Let us assume that, $z=x+\iota y$.

Thus, $z+\alpha \left|z-1\right|+2\iota =0$

$$\begin{gathered} \Rightarrow \left(x+\iota y\right)+\alpha \left|x+\iota y-1\right|+2\iota =0 \\ \Rightarrow x+\alpha \sqrt{{\left(x-1\right)}^2+y^2}+\iota \left(y+2\right)=0 \end{gathered}$$

Thus, the imaginary part, $\left(y+2\right)=0$

$\Rightarrow y=-2$.

Thus, the real part, $x+\alpha \sqrt{{\left(x-1\right)}^2+y^2}=0$

$$\begin{gathered} \Rightarrow x+\alpha \sqrt{\left(x^2-2x+1\right)+{\left(-2\right)}^2}=0\mathbf{[}\mathbf{\because }\mathbf{y}\mathbf{=}\mathbf{-}\mathbf{2}\mathbf{]} \\ \Rightarrow \alpha \sqrt{\left(x^2-2x+1\right)+4}=-x \\ \Rightarrow {\left(\alpha \sqrt{x^2-2x+5}\right)}^2={\left(-x\right)}^2 \\ \Rightarrow {\alpha }^2\left(x^2-2x+5\right)=x^2 \\ \Rightarrow \left({\alpha }^2-1\right)x^2-2{\alpha }^{2}x+5{\alpha }^2=0 \end{gathered}$$

For the real solutions for the above equation,

Discriminant, $b^2-4ac\ge 0$.

$$\begin{gathered} \Rightarrow {\left(-2{\alpha }^2\right)}^2-4\left({\alpha }^2-1\right)\left(5{\alpha }^2\right)\ge 0 \\ \Rightarrow 4{\alpha }^4-20{\alpha }^4+20{\alpha }^2\ge 0 \\ \Rightarrow {\alpha }^4-5{\alpha }^4+5{\alpha }^2\ge 0 \\ \Rightarrow -4{\alpha }^4+5{\alpha }^2\ge 0 \\ \Rightarrow -{\alpha }^2\left(4{\alpha }^2-5\right)\ge 0 \\ \Rightarrow {\alpha }^2\left(4{\alpha }^2-5\right)\le 0 \\ \Rightarrow {\alpha }^2\left({\alpha }^2-\frac{5}{4}\right)\le 0 \\ \Rightarrow {\alpha }^2\in \left[0,\frac{5}{4}\right] \\ \Rightarrow \alpha \in \left[-\frac{\sqrt{5}}{2},\frac{\sqrt{5}}{2}\right] \end{gathered}$$

Thus, the least value of $\alpha$, $p=-\frac{\sqrt{5}}{2}$.

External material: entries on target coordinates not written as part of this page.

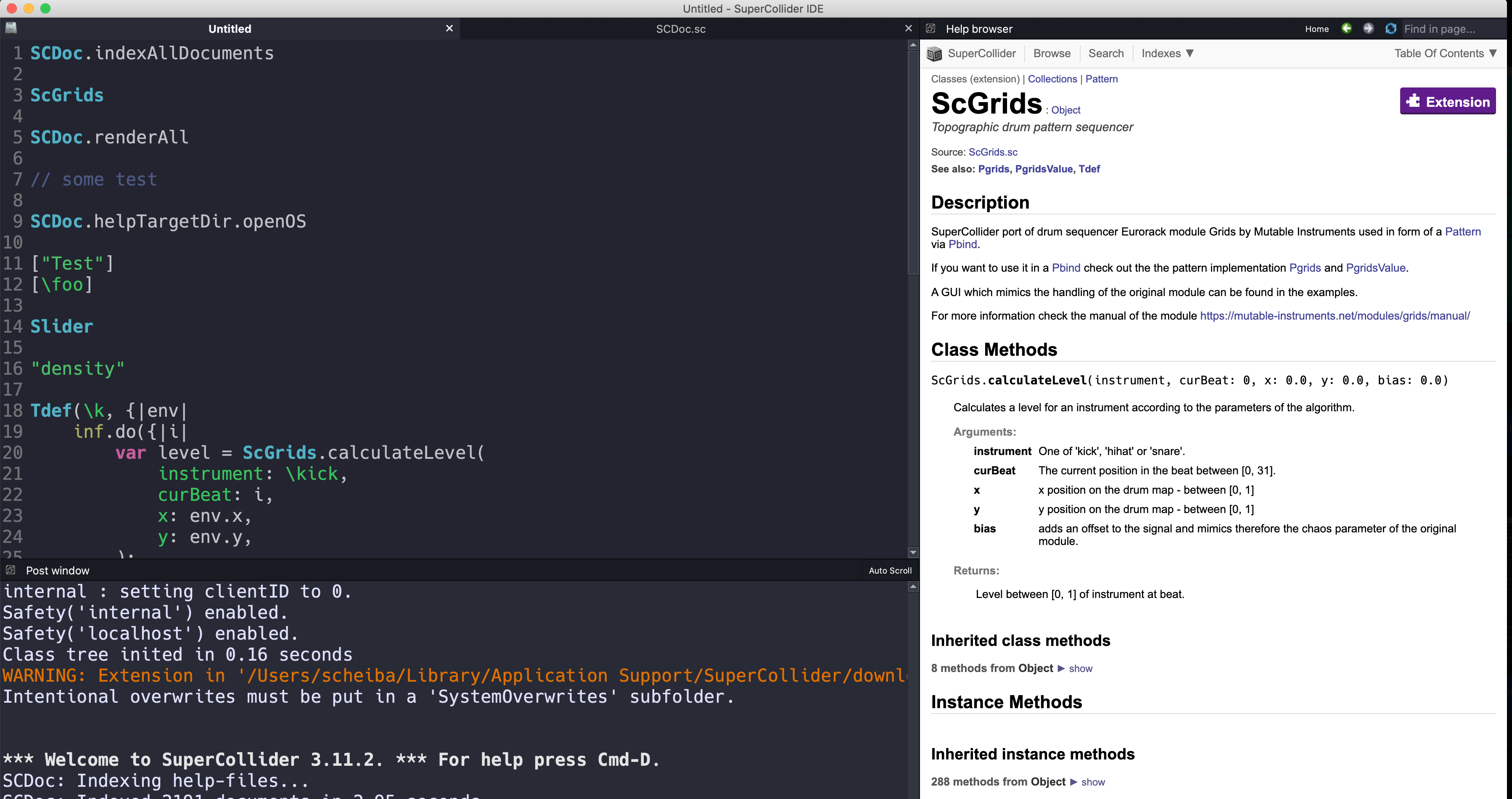Click the reload page icon in help browser
This screenshot has width=1512, height=799.
(x=1390, y=29)
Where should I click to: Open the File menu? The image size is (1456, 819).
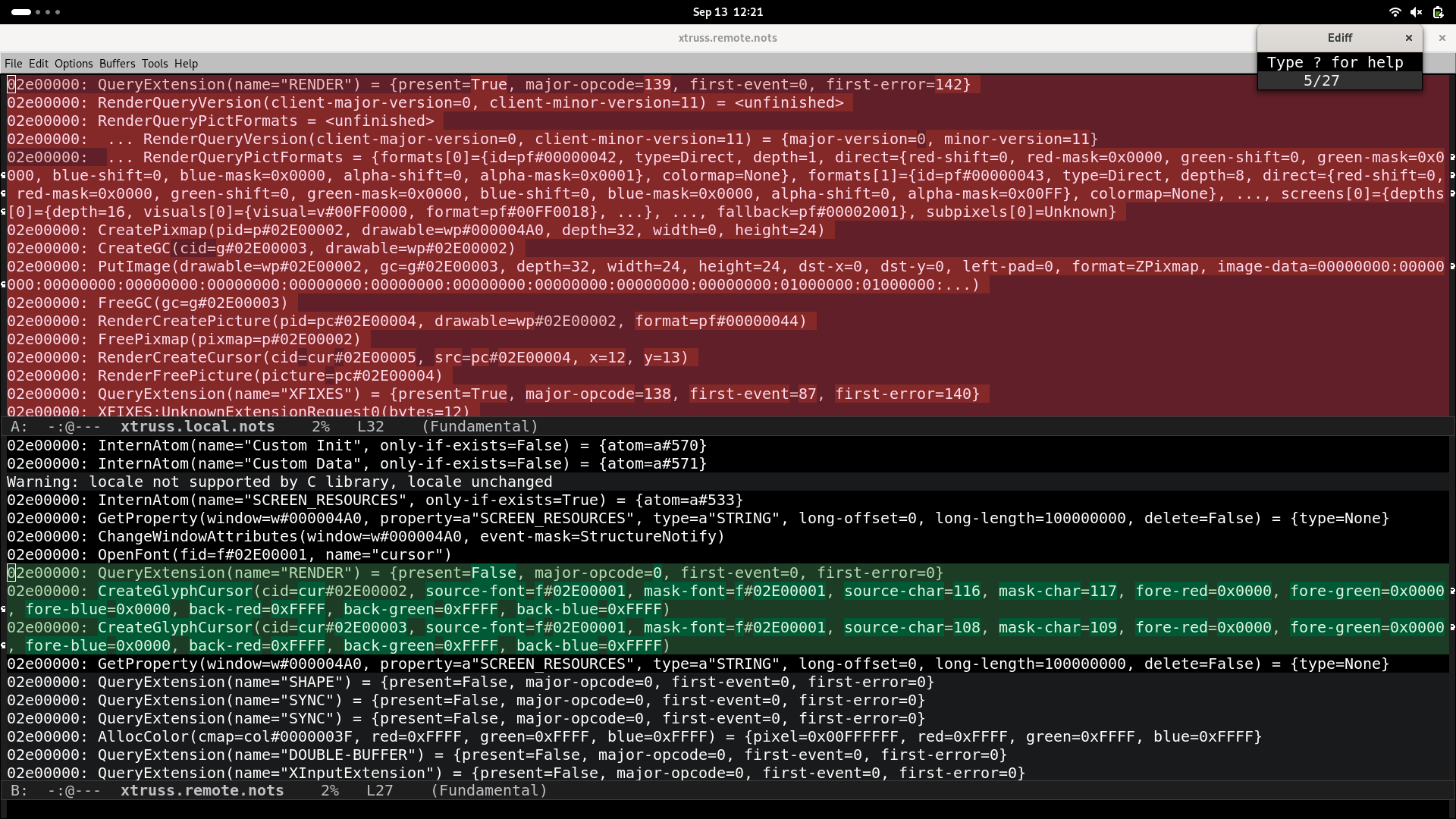14,63
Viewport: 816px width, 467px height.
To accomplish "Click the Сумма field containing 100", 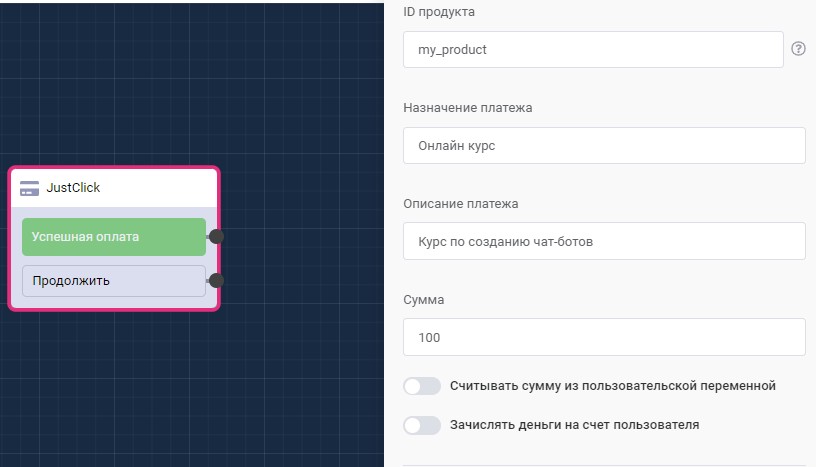I will pos(604,337).
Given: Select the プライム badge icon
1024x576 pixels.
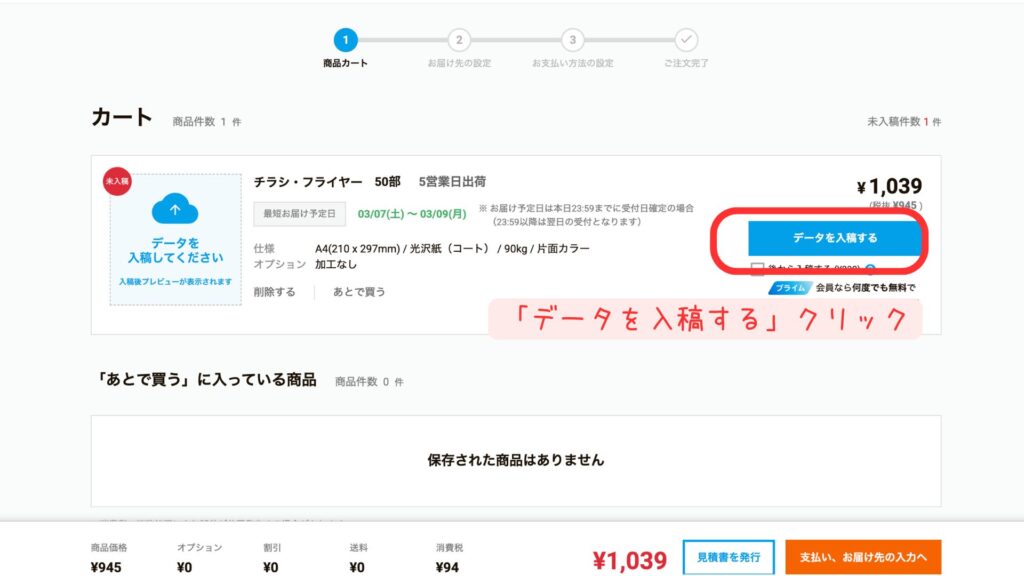Looking at the screenshot, I should pos(789,288).
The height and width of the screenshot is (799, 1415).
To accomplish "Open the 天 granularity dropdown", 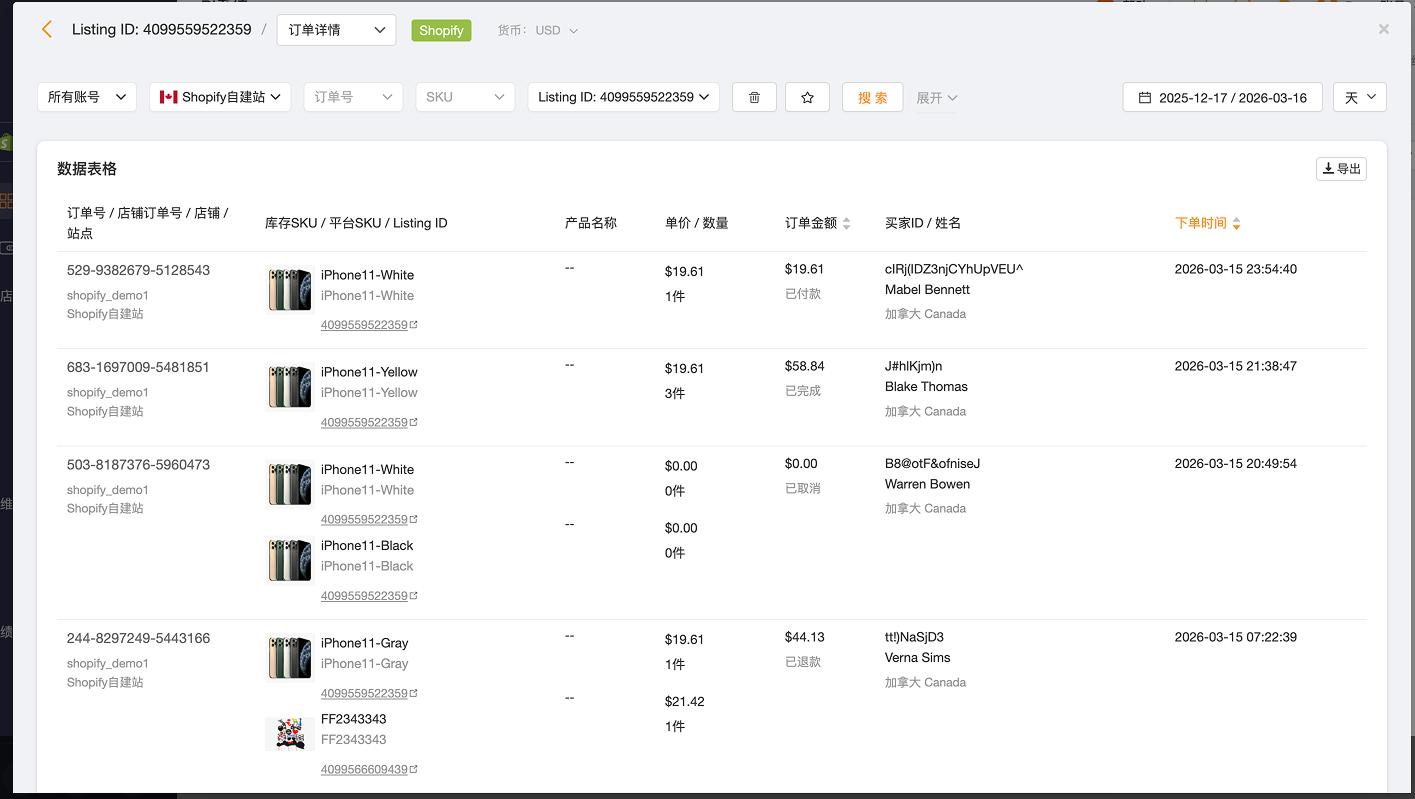I will click(x=1359, y=97).
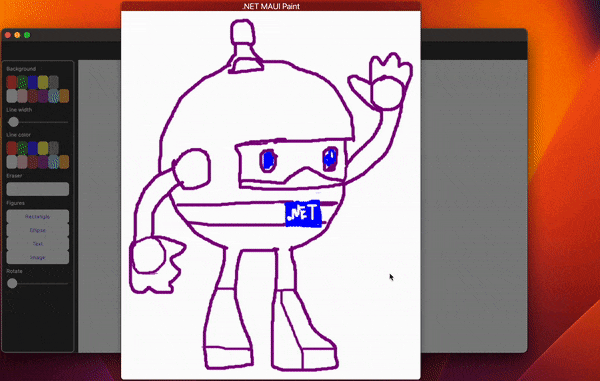Viewport: 600px width, 381px height.
Task: Click the Line width slider handle
Action: pyautogui.click(x=13, y=122)
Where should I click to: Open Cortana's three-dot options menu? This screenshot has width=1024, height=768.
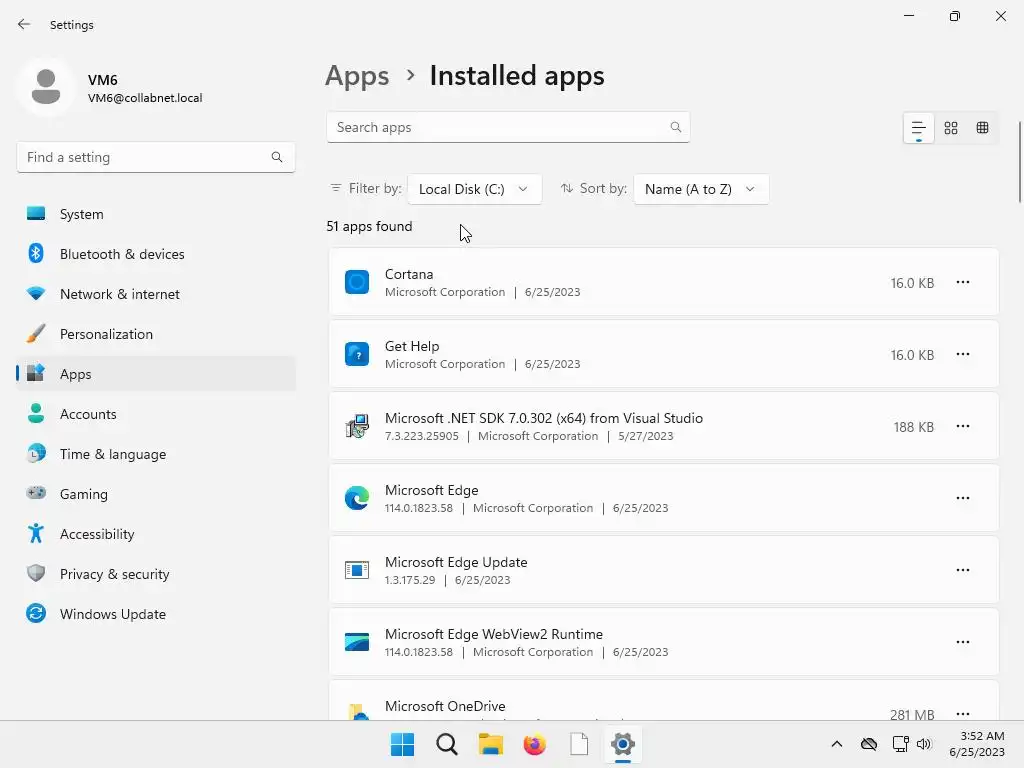pos(962,283)
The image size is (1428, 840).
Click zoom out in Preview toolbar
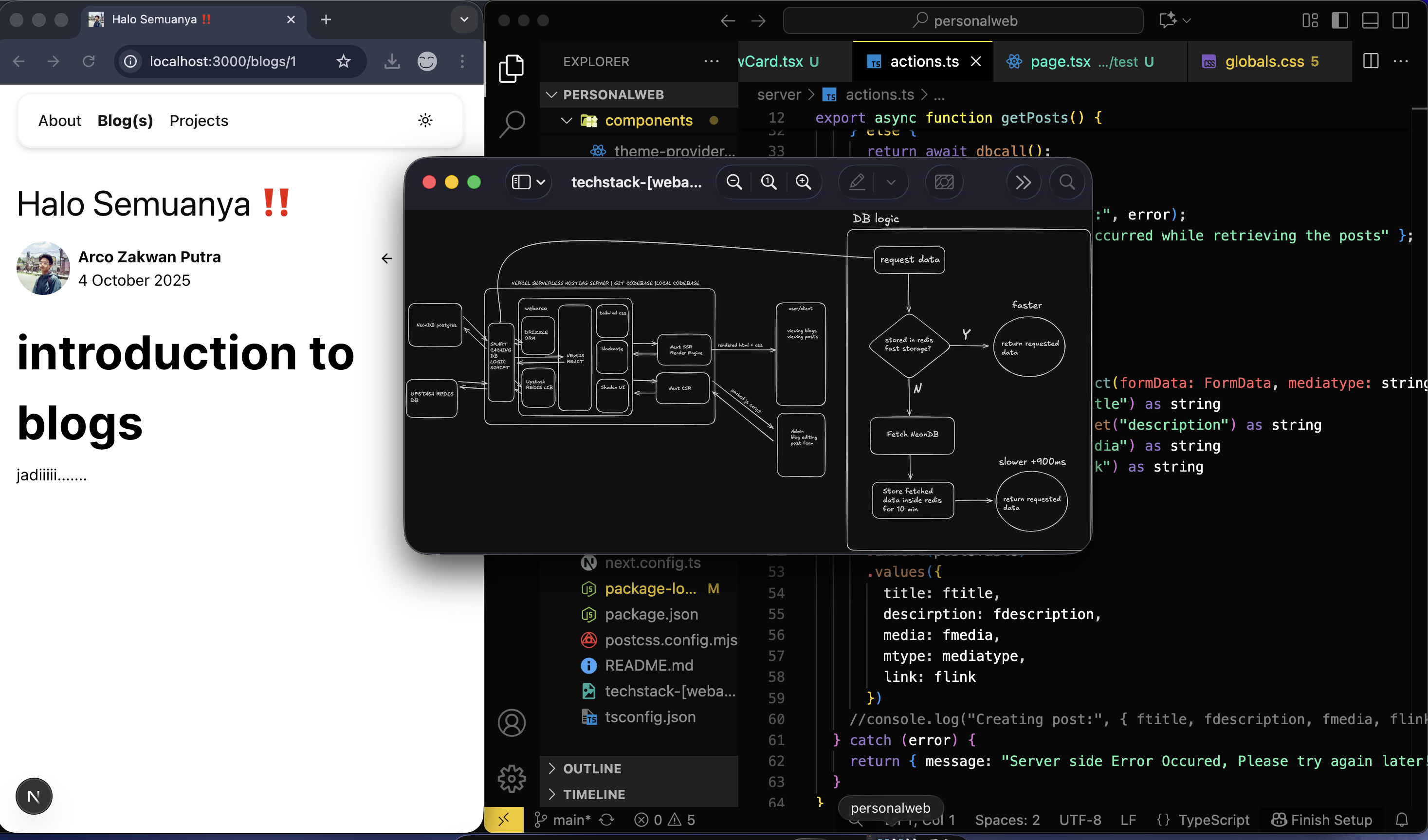pyautogui.click(x=734, y=182)
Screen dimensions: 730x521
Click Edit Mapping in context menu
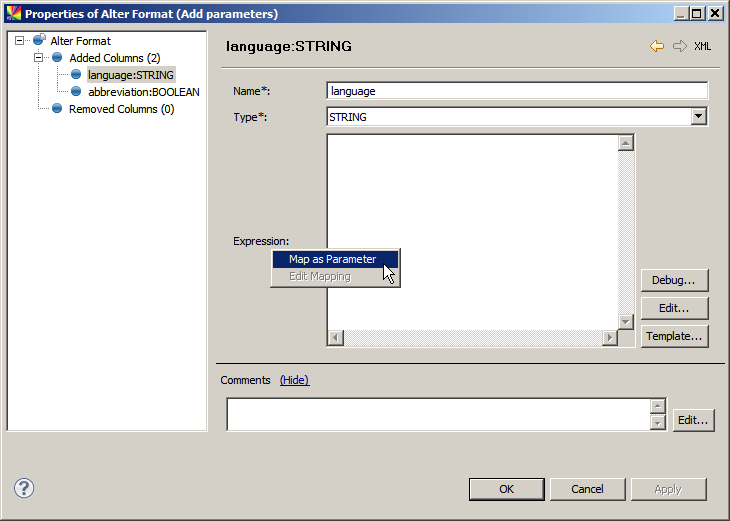coord(320,276)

And, the largest value of $\alpha$, $q=\frac{\sqrt{5}}{2}$.

Step 2: Evaluate the value of the given expression

$4\left(p^2+q^2\right)=4\left[{\left(-\frac{\sqrt{5}}{2}\right)}^2+{\left(\frac{\sqrt{5}}{2}\right)}^2\right]$

$$\begin{gathered} \Rightarrow 4\left(p^2+q^2\right)=4\left[\frac{5}{4}+\frac{5}{4}\right] \\ \Rightarrow 4\left(p^2+q^2\right)=4\left[\frac{5+5}{4}\right] \\ \Rightarrow 4\left(p^2+q^2\right)=4\left[\frac{10}{4}\right] \\ \Rightarrow 4\left(p^2+q^2\right)=10 \end{gathered}$$

Hence, the value of $4\left(p^2+q^2\right)$ is $10$.